Currently I stumbled across variational autoencoders and tried to make them work on MNIST using keras. I found a tutorial on github.
My question concerns the following lines of code:
# Build model
vae = Model(x, x_decoded_mean)
# Calculate custom loss
xent_loss = original_dim * metrics.binary_crossentropy(x, x_decoded_mean)
kl_loss = - 0.5 * K.sum(1 + z_log_var - K.square(z_mean) - K.exp(z_log_var), axis=-1)
vae_loss = K.mean(xent_loss + kl_loss)
# Compile
vae.add_loss(vae_loss)
vae.compile(optimizer='rmsprop')
Why is add_loss used instead of specifying it as compile option? Something like vae.compile(optimizer='rmsprop', loss=vae_loss)
does not seem to work and throws the following error:
ValueError: The model cannot be compiled because it has no loss to optimize.
What is the difference between this function and a custom loss function, that I can add as an argument for Model.fit()?
Thanks in advance!
P.S.: I know there are several issues concerning this on github, but most of them were open and uncommented. If this has been resolved already, please share the link!
Edit 1
I removed the line which adds the loss to the model and used the loss argument of the compile function. It looks like this now:
# Build model
vae = Model(x, x_decoded_mean)
# Calculate custom loss
xent_loss = original_dim * metrics.binary_crossentropy(x, x_decoded_mean)

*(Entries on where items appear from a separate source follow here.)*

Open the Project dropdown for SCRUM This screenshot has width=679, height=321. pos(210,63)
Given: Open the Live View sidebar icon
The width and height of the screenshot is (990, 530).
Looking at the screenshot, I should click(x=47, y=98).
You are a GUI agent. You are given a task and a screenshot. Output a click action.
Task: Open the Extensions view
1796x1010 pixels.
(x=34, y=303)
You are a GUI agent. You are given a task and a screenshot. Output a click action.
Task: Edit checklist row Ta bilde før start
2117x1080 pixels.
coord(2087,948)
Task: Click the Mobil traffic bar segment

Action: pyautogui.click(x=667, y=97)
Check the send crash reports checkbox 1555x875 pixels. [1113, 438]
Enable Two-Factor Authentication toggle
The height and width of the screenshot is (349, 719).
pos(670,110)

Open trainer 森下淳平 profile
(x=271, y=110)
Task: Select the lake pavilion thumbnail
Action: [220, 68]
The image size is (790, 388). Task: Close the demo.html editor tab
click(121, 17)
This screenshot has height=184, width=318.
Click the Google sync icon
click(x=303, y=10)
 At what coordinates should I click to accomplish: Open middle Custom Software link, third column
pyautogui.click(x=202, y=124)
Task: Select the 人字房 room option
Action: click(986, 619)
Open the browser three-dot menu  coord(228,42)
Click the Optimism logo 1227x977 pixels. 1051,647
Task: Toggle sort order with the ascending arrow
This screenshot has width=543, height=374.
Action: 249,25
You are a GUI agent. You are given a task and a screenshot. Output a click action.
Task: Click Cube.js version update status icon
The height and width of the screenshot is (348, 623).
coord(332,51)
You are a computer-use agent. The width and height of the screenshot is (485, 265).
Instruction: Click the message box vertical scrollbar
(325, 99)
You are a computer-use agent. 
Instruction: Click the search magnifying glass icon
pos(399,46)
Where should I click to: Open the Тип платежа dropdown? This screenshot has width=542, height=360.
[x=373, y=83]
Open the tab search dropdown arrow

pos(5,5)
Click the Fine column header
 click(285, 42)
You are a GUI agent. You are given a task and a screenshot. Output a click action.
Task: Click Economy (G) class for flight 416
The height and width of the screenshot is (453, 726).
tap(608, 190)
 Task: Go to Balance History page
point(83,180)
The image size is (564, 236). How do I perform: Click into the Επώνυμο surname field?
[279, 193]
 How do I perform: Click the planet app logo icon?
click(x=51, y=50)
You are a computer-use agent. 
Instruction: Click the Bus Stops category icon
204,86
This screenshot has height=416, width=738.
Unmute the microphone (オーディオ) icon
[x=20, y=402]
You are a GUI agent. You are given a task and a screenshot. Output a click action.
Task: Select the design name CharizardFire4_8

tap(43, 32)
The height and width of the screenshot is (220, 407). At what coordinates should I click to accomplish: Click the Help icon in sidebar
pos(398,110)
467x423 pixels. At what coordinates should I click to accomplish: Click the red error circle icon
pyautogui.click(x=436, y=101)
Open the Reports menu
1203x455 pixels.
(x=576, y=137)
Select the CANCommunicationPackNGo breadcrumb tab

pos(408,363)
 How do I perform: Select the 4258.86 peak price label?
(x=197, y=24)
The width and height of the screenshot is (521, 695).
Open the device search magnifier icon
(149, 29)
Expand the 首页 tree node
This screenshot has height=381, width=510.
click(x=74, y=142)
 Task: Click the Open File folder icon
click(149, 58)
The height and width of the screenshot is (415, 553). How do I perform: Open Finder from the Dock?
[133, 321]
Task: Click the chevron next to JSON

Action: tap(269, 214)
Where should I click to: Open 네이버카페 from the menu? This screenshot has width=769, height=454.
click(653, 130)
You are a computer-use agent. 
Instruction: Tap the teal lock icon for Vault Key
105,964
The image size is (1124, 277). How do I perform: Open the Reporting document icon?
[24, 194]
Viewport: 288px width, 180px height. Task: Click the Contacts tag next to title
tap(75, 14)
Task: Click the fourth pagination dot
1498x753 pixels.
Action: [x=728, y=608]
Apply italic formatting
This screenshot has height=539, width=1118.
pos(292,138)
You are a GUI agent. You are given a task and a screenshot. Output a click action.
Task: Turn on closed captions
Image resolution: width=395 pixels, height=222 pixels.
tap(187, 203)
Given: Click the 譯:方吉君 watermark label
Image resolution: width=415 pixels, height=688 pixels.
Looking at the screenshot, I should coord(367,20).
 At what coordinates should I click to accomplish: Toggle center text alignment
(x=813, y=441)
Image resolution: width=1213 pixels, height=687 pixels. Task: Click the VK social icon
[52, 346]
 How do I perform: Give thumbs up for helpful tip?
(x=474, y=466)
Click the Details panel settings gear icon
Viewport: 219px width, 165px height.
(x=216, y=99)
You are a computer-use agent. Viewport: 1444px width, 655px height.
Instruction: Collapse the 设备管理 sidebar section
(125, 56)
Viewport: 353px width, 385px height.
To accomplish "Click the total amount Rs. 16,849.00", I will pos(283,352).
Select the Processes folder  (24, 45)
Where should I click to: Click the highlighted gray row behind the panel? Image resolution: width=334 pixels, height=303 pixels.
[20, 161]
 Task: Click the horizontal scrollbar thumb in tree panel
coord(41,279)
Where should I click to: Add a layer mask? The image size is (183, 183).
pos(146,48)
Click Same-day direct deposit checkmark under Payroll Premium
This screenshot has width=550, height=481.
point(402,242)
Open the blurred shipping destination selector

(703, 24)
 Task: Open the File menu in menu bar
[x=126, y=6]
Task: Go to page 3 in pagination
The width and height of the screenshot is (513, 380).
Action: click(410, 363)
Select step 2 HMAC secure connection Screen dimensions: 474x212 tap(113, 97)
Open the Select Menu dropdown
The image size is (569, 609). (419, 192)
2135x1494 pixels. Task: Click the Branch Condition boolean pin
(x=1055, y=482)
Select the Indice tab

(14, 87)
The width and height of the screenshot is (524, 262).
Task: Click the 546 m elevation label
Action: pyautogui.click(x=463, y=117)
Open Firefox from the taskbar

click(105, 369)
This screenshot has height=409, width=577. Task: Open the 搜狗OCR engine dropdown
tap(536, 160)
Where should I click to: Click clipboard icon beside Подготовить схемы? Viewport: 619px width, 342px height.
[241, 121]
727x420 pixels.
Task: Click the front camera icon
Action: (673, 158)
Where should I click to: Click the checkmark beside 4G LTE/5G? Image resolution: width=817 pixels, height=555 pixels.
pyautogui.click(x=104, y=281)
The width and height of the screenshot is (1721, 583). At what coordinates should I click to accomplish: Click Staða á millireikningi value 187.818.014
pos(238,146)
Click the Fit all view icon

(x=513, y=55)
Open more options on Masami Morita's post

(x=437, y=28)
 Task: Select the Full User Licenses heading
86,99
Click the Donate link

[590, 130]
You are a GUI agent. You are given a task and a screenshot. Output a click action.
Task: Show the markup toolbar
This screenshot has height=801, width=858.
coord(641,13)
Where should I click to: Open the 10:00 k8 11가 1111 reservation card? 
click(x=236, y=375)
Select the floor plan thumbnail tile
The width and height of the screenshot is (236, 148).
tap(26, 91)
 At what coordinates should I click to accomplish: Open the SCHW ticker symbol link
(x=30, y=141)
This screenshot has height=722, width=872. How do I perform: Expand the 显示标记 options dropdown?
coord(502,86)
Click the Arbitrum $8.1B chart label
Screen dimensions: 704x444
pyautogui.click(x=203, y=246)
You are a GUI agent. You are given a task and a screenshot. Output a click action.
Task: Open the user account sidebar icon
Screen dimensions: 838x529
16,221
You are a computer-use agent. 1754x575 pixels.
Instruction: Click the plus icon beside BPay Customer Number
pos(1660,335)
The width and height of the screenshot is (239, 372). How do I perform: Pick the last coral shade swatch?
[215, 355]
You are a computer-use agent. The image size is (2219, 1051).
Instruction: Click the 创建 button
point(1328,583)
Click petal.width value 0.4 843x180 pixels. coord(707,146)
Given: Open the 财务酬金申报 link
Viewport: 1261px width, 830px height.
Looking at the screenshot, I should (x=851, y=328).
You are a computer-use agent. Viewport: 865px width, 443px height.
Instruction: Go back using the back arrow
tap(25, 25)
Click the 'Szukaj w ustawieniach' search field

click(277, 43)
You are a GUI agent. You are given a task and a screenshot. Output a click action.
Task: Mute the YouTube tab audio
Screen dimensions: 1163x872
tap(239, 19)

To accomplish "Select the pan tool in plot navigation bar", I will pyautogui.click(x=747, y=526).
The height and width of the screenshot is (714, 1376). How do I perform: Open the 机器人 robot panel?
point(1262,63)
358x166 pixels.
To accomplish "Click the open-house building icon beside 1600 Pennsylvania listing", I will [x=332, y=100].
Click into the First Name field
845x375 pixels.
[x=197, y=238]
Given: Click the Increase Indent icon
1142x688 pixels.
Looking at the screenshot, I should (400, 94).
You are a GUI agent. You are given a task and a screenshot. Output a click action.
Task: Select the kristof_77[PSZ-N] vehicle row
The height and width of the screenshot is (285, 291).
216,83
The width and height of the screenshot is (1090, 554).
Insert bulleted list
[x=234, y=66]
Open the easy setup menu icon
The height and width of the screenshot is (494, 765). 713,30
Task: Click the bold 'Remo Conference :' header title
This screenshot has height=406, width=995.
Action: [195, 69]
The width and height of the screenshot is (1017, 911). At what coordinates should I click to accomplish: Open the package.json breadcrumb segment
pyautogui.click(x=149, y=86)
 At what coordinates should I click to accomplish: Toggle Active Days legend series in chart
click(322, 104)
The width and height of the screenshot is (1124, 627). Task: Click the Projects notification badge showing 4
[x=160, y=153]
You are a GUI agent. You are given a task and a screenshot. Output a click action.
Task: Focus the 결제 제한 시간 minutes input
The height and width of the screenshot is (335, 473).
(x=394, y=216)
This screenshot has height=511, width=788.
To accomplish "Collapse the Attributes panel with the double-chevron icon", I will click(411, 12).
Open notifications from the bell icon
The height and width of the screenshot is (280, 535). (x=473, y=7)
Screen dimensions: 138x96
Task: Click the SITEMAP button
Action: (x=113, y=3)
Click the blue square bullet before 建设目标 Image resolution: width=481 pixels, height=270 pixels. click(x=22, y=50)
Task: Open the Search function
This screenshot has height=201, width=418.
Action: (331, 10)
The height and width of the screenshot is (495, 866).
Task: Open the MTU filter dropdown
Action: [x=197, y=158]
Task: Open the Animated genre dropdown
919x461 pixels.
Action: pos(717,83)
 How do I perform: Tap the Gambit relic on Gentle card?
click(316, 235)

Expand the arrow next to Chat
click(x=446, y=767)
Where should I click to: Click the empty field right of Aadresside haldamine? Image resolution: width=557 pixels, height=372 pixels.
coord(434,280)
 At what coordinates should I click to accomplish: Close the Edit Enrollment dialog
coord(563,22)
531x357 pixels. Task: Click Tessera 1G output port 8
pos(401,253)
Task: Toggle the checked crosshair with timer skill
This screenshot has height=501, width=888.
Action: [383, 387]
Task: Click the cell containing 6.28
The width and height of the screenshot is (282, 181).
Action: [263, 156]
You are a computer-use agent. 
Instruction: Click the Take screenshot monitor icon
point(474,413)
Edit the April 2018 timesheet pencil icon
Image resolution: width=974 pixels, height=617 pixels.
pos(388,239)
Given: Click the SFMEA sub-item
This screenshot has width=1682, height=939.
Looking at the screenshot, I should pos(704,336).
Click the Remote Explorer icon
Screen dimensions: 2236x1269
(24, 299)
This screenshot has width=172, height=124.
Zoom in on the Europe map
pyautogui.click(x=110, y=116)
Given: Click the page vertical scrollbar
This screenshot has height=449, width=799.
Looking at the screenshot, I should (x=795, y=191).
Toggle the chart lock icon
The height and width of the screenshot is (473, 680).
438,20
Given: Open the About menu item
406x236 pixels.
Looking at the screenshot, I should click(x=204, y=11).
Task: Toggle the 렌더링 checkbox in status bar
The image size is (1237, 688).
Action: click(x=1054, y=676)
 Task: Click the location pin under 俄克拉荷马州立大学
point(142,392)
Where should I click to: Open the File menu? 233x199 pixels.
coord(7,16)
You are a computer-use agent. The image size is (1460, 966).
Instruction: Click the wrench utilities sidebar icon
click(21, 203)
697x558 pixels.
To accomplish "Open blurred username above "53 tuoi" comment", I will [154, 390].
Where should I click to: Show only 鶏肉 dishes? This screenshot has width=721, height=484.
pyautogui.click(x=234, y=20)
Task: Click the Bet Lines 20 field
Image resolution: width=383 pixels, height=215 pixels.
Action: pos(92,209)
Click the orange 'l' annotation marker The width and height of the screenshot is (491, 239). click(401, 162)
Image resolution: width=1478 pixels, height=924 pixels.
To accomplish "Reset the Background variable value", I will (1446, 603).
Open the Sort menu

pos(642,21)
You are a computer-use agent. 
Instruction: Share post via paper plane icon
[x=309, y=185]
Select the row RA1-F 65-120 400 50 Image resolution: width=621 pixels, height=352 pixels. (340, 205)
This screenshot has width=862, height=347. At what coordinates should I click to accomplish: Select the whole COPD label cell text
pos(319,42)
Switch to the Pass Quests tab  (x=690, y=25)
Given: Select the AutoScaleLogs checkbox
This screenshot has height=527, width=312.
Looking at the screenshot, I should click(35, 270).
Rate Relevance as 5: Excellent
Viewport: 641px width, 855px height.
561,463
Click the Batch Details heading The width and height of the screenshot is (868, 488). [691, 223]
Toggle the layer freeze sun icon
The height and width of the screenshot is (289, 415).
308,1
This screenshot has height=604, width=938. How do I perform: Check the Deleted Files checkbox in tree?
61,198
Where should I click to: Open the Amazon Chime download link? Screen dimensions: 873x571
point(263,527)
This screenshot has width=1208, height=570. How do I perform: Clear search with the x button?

kl_loss = - 0.5 * K.sum(1 + z_log_var - K.square(z_mean) - K.exp(z_log_var), axis=-1)
vae_loss = K.mean(xent_loss + kl_loss)
# Compile
vae.compile(optimizer='rmsprop', loss=vae_loss)
This throws an TypeError:
TypeError: Using a 'tf.Tensor' as a Python 'bool' is not allowed. Use 'if t is not None:' instead of 'if t:' to test if a tensor is defined, and use TensorFlow ops such as tf.cond to execute subgraphs conditioned on the value of a tensor.
Edit 2
Thanks to @MarioZ's efforts, I was able to figure out a workaround for this.
# Build model
vae = Model(x, x_decoded_mean)
# Calculate custom loss in separate function
def vae_loss(x, x_decoded_mean):
xent_loss = original_dim * metrics.binary_crossentropy(x, x_decoded_mean)
kl_loss = - 0.5 * K.sum(1 + z_log_var - K.square(z_mean) - K.exp(z_log_var), axis=-1)
vae_loss = K.mean(xent_loss + kl_loss)
return vae_loss
# Compile
vae.compile(optimizer='rmsprop', loss=vae_loss)
...
vae.fit(x_train,
x_train, # <-- did not need this previously
shuffle=True,
epochs=epochs,
batch_size=batch_size,
validation_data=(x_test, x_test)) # <-- worked with (x_test, None) before
For some strange reason, I had to explicitly specify y and y_test while fitting the model. Originally, I didn't need to do this. The produced samples seem reasonable to me.
Although I could resolve this, I still don't know what the differences and disadvantages of these two methods are (other than needing a different syntax). Can someone give me more insight?